Although support in schools is supposed to be needs based, having a diagnosis can provide the additional push needed to get those needs met, as frankly getting the correct support is bloody hard at the best of times. If there is only one more space in the social skills group at school and your child has a diagnosis but another with similar needs doesn’t, your child’s diagnosis might get them in it.
Rightly or wrongly (ie wrongly) if challenging behaviours arise they tend to be viewed through the lens of the child having unmet needs if they have a diagnosis rather than just them being naughty, especially by those who have minimal knowledge of SEN or ASD.
If you have a name for it it can help the child understand and accept themselves.
As a parent I felt more able to advocate for my child with a diagnosis as I couldn’t be dismissed as easily as an overprotective/neurotic/whatever else parent and I didn’t doubt myself. Prior to the diagnosis I always had a niggling feeling that I was a crap parent even though I was pretty sure DC was autistic.
It allowed me, as a parent, to do what was best for my child rather than what was the accepted norm.
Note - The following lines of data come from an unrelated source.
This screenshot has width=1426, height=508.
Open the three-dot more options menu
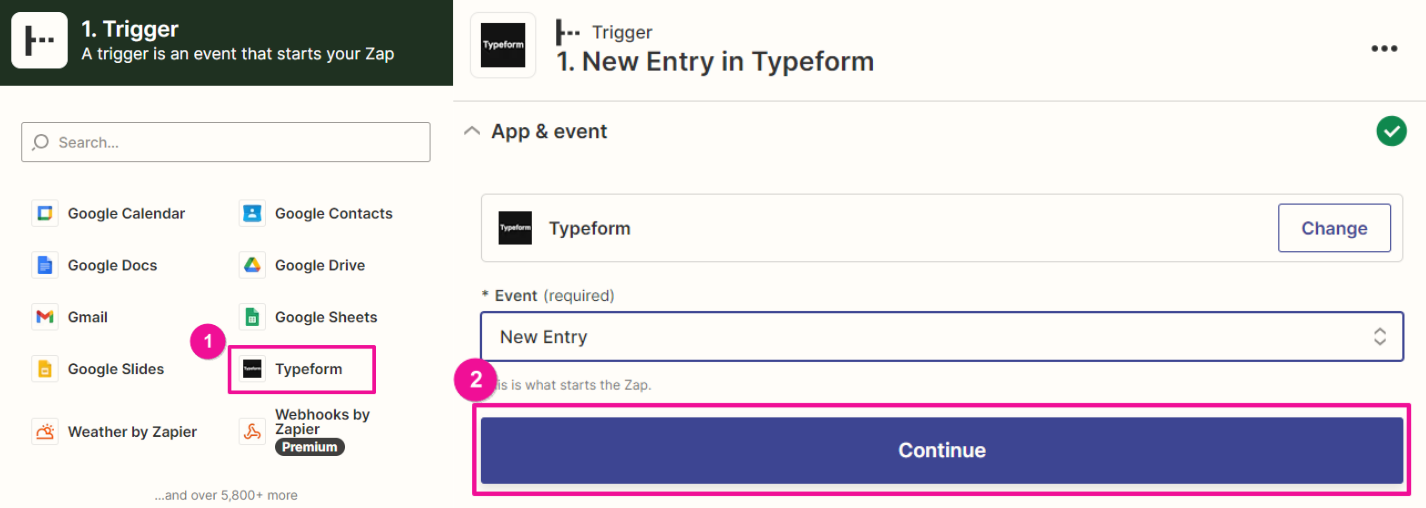pos(1384,48)
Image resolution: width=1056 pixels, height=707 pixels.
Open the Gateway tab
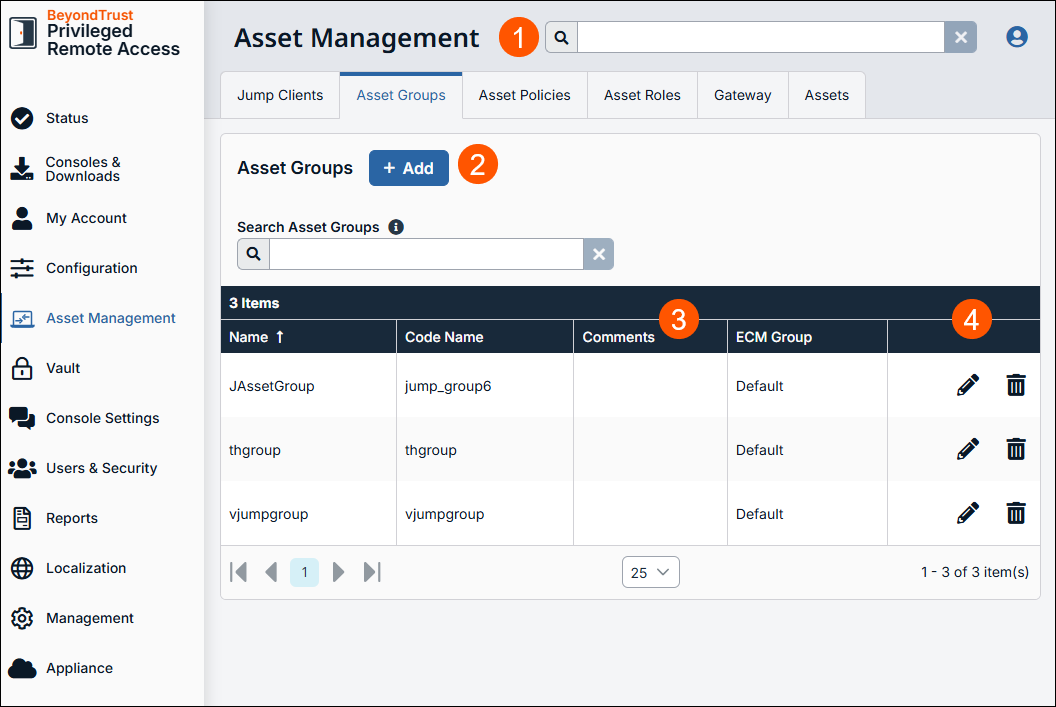click(742, 94)
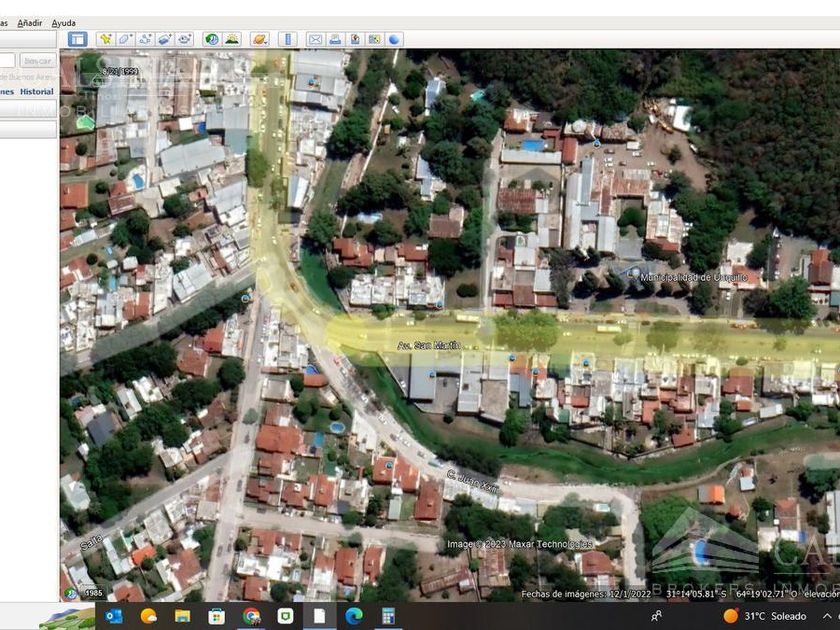Open the planet switcher dropdown

259,39
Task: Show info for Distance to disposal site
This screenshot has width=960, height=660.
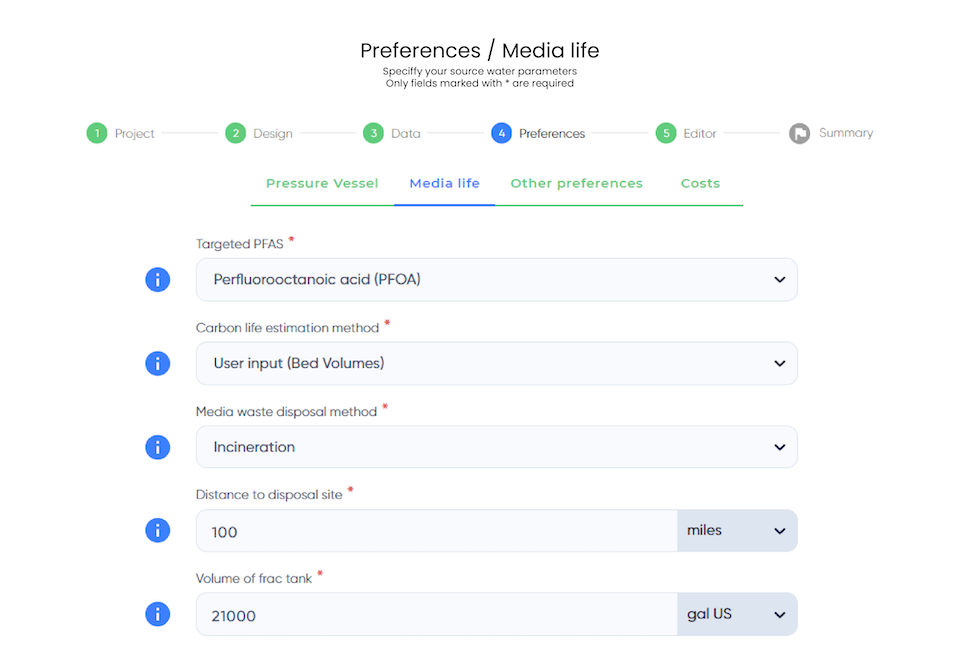Action: pos(157,530)
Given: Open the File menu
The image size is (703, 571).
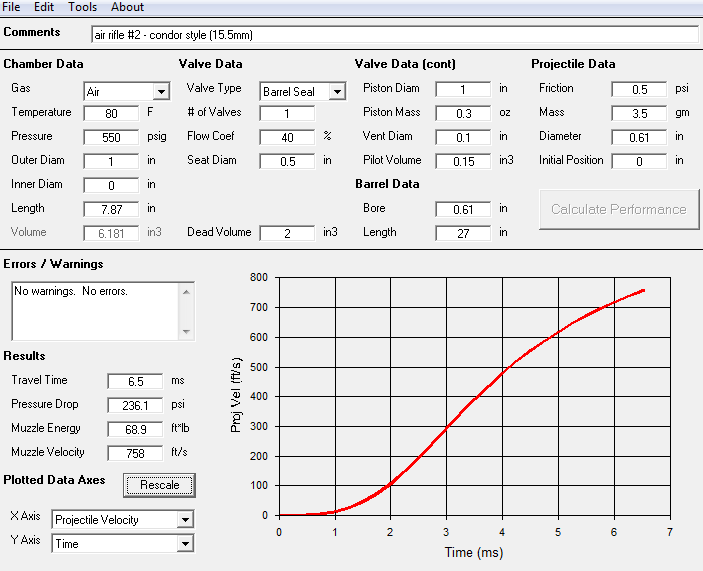Looking at the screenshot, I should click(12, 7).

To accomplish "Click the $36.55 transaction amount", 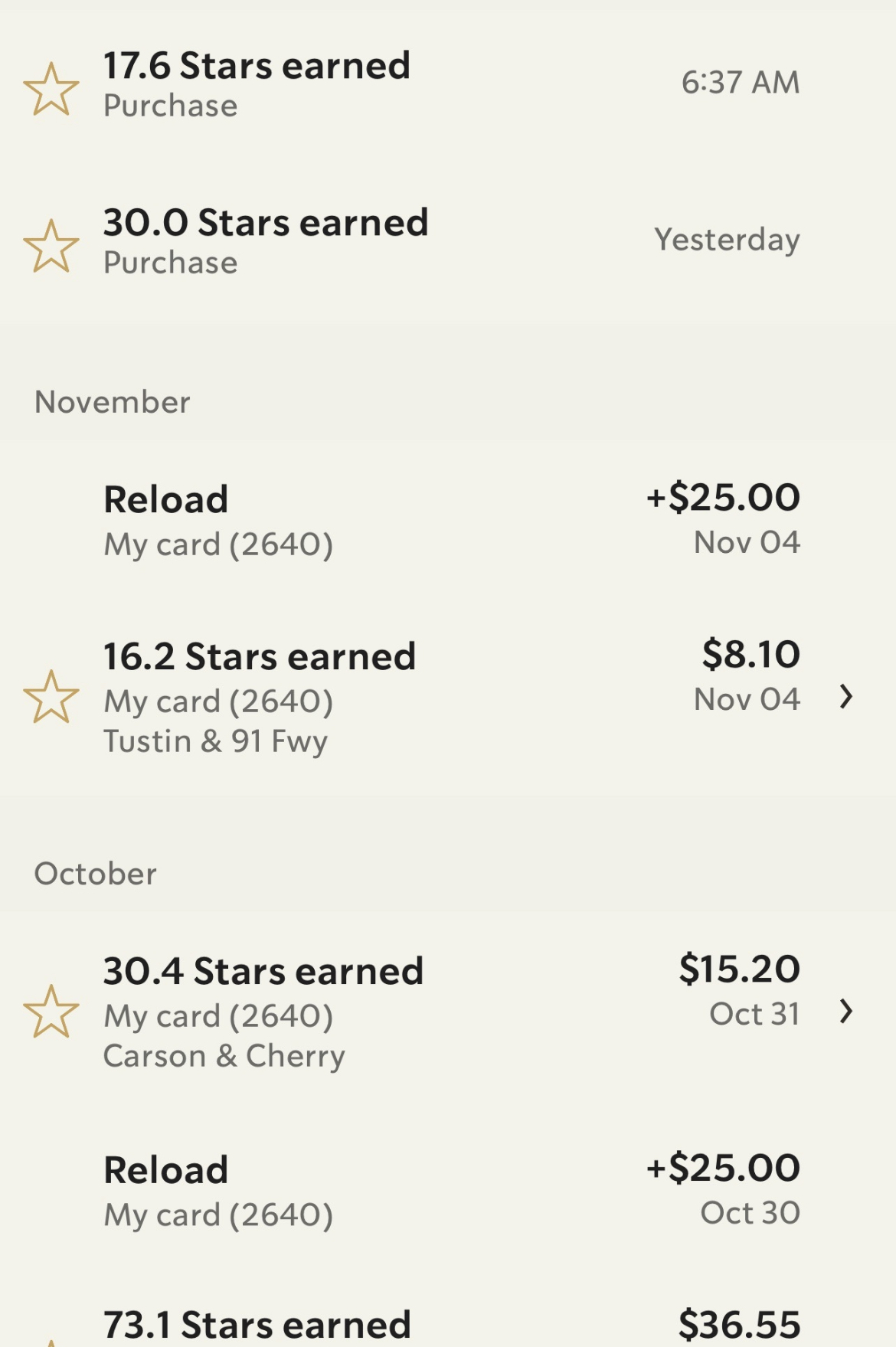I will coord(739,1325).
In the same way that adopters are encouraged to tell adopted children their story early so that there isn’t a big reveal, I think it is useful for children to know as early as they can that their brain is wired in a certain way which means that they like/are good at certain things and don’t like/struggle with certain other things. I think this helps protect their self esteem but it also removes the need to have to reveal their diagnosis to them. Unfortunately diagnosis is quite a medical procedure focusing on deficits. Being able to go through this when they are too young to really have much of a clue about what is going on is also useful. You can fall apart at the news and they won’t connect it with what’s being going on as well.
Having said all that, I don’t know whether shelling out for a private diagnosis is worth it. We got an NHS one before DS started school. There are sometimes problems with private diagnoses being accepted by LAs. You may be best saving your cash and spending it on private EP, OT and SALT reports should you need them for an EHCP appeal in the future. I really don’t know. It is a travesty that children are having to wait four years to be assessed. It shouldn’t matter whether they have a diagnosis, but it does.